Suppose someone treats one of the variables in a Laplace equation as time and tries to solve the evolution problem,

$$u_{tt}+u_{xx}=0\ (0<x<l\,,\ t>0)\,,\quad u(0,t)=u(l,t)=0\,,\quad u(x,0)=\phi(x)\,,\quad u_t(x,0)=\psi(x) $$

similar to the wave equation. Show that this problem has no continuous dependence on data, even if the time $t$ belongs to a finite interval $0<t<T$ ($T$ is a positive constant).

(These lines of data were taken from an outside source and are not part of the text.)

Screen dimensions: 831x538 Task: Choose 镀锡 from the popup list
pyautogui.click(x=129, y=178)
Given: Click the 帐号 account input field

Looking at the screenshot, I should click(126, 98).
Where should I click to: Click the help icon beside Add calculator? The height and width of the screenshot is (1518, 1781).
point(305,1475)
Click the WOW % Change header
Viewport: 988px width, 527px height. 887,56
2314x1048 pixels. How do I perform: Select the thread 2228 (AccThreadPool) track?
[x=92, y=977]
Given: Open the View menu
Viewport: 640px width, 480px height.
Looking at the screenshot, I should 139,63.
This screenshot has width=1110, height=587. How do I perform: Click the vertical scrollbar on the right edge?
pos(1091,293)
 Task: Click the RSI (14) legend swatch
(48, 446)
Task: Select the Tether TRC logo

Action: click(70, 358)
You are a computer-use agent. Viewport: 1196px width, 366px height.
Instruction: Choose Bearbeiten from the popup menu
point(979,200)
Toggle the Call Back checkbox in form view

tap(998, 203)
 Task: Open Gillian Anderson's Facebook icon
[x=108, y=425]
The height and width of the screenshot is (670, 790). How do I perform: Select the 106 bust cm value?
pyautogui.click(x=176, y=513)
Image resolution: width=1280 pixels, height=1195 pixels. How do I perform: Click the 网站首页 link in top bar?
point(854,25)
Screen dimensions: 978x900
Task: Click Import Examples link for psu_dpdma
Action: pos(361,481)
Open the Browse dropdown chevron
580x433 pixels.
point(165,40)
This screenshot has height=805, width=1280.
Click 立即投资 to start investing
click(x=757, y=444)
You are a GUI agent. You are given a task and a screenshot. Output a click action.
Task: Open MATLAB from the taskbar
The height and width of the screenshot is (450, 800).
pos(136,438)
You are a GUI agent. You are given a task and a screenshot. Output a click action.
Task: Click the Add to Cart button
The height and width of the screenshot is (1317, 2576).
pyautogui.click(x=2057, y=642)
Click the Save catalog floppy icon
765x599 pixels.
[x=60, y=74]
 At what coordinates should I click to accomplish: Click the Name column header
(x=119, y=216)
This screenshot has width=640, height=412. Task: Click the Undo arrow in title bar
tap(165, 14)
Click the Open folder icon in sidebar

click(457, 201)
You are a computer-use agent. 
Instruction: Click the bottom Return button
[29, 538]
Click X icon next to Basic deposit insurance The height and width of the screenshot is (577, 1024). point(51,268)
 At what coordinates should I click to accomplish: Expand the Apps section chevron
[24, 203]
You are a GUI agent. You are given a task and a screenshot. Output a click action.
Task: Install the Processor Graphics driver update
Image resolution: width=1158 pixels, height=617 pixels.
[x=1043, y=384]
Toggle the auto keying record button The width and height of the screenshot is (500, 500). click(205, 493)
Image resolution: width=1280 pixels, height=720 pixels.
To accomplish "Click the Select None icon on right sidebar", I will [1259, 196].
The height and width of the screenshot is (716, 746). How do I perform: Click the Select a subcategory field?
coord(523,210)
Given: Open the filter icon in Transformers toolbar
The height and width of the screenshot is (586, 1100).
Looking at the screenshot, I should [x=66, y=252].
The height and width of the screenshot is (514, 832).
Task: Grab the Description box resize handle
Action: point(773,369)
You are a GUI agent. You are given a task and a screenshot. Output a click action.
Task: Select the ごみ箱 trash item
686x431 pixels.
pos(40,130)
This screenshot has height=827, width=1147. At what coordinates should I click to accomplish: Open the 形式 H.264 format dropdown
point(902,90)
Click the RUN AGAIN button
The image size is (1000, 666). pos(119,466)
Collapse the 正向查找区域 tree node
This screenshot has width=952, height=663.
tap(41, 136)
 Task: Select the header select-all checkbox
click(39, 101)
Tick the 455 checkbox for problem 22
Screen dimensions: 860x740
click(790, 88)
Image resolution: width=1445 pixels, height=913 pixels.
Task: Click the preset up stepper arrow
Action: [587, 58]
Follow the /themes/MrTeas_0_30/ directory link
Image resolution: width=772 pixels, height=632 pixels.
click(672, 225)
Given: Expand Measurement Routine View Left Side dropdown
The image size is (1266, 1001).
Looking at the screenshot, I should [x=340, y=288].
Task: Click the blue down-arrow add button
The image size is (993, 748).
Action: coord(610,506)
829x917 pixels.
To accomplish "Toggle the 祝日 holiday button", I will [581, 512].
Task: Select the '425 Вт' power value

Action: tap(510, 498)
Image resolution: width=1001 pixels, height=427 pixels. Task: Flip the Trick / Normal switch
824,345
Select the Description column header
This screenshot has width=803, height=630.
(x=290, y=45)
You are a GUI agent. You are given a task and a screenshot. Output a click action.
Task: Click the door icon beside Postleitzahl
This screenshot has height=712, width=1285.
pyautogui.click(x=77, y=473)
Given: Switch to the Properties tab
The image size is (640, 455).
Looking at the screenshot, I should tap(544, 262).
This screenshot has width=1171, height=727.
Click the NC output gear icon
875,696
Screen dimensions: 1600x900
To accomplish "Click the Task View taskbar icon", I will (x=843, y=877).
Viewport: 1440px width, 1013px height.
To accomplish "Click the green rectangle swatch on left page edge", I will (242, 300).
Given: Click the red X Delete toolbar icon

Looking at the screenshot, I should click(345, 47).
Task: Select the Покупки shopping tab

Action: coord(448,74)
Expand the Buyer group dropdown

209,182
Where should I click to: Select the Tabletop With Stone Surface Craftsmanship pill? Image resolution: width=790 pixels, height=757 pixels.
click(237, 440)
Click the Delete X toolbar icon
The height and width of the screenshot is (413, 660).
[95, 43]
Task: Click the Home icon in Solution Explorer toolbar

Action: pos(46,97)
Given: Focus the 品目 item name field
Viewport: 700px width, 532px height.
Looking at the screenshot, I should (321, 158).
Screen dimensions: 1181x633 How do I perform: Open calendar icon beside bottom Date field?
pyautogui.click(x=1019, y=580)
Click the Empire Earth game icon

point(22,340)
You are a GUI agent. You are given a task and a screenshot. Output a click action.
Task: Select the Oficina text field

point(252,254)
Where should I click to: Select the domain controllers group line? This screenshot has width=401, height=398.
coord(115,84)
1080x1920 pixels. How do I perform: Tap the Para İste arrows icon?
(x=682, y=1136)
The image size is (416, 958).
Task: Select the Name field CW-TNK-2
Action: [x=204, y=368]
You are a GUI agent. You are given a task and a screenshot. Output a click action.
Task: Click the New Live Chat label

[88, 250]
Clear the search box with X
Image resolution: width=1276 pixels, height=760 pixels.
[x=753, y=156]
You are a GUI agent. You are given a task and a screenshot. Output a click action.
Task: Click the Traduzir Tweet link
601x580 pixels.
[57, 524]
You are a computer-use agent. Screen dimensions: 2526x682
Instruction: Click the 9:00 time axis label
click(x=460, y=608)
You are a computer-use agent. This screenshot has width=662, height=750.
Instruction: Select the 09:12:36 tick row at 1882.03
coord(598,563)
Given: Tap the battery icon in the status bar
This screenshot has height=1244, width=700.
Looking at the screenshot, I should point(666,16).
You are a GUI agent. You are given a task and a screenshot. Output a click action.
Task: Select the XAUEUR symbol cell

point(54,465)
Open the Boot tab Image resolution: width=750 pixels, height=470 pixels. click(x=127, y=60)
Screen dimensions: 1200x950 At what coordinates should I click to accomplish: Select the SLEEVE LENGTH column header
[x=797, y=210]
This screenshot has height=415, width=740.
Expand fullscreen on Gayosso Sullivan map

I initially thought trying to solve with separation of variables so you have,

$$\frac{\ddot{T}(t)}{T(t)} = \frac{X''(x)}{X(x)} = -\lambda$$

So you end up with ,

$$T(t) = \sin(\sqrt{\lambda}t) + \cos(\sqrt{\lambda} t)$$ and $$X(x) = A e^{\sqrt{\lambda x}} + B e^{-\sqrt{\lambda x}}$$

and using the initial conditions on $X$ you end up with,

$$X(0) = A+B=0\implies B=-A$$

$$X(l) = A(e^{\sqrt{\lambda l}} - e^{-\sqrt{\lambda l}}) = 0$$

and since we want a non-trivial solution we solve for $\lambda$ and get that $\lambda = 0$ or imaginary, but I'm not sure if imaginary eigenvalues are allowed for this type of question.

Is this the correct way to approach it or should I try to use d'Alembert's formula where $c=i$?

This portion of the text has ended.